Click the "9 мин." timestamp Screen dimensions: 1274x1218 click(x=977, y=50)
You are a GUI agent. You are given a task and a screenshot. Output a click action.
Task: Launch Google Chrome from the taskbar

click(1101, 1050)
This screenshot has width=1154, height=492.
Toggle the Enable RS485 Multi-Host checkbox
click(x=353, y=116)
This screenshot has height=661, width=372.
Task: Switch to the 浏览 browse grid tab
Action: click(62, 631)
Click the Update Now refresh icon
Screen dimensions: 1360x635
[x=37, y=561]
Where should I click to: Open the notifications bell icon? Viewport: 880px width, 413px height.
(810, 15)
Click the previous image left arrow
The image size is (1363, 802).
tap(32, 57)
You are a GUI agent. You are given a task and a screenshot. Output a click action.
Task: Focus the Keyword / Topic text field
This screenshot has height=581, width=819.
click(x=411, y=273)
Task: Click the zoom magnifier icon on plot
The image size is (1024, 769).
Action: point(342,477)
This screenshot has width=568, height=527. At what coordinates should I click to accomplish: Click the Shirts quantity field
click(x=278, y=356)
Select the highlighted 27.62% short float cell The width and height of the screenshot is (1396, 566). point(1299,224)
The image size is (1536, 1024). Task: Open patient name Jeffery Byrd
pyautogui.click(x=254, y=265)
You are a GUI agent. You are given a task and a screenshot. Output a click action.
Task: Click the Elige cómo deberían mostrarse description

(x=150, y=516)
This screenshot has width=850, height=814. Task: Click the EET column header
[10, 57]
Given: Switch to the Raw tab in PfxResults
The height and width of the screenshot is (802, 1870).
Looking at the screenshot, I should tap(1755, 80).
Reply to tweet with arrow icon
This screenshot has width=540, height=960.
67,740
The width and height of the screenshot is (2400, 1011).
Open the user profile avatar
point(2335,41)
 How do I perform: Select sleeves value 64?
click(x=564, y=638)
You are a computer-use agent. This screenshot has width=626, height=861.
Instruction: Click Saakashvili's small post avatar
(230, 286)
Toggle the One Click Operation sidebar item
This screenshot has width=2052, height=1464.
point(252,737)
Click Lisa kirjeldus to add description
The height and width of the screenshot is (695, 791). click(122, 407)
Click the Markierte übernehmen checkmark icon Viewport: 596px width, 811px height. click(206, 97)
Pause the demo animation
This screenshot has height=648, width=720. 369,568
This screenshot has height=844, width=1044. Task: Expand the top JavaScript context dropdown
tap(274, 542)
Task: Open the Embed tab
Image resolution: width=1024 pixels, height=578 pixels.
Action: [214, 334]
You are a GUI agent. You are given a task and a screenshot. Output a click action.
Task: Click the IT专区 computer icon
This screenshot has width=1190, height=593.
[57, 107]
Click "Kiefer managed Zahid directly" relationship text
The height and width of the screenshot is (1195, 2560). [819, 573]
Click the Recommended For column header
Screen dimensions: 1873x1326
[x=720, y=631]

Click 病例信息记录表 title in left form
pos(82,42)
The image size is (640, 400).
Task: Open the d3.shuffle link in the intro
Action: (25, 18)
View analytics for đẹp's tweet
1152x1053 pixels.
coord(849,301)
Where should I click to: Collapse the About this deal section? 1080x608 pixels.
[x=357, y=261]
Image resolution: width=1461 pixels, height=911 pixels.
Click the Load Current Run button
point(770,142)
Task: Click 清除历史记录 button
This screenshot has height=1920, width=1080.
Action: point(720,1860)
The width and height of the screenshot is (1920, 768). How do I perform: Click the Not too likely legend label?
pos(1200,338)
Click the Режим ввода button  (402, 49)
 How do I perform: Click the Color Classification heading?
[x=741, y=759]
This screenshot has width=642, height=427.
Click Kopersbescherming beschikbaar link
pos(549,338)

What is expected: The answer must be the line containing "Task: Open the Embed tab" and every line after it through the last line of the records above, repeated exactly.

Solution:
Task: Open the Embed tab
Image resolution: width=1024 pixels, height=578 pixels.
Action: [214, 334]
You are a GUI agent. You are given a task and a screenshot. Output a click action.
Task: Click the IT专区 computer icon
This screenshot has width=1190, height=593.
[57, 107]
Click "Kiefer managed Zahid directly" relationship text
The height and width of the screenshot is (1195, 2560). [819, 573]
Click the Recommended For column header
Screen dimensions: 1873x1326
[x=720, y=631]

Click 病例信息记录表 title in left form
pos(82,42)
The image size is (640, 400).
Task: Open the d3.shuffle link in the intro
Action: (25, 18)
View analytics for đẹp's tweet
1152x1053 pixels.
coord(849,301)
Where should I click to: Collapse the About this deal section? 1080x608 pixels.
[x=357, y=261]
Image resolution: width=1461 pixels, height=911 pixels.
Click the Load Current Run button
point(770,142)
Task: Click 清除历史记录 button
This screenshot has height=1920, width=1080.
Action: point(720,1860)
The width and height of the screenshot is (1920, 768). How do I perform: Click the Not too likely legend label?
pos(1200,338)
Click the Режим ввода button  (402, 49)
 How do I perform: Click the Color Classification heading?
[x=741, y=759]
This screenshot has width=642, height=427.
Click Kopersbescherming beschikbaar link
pos(549,338)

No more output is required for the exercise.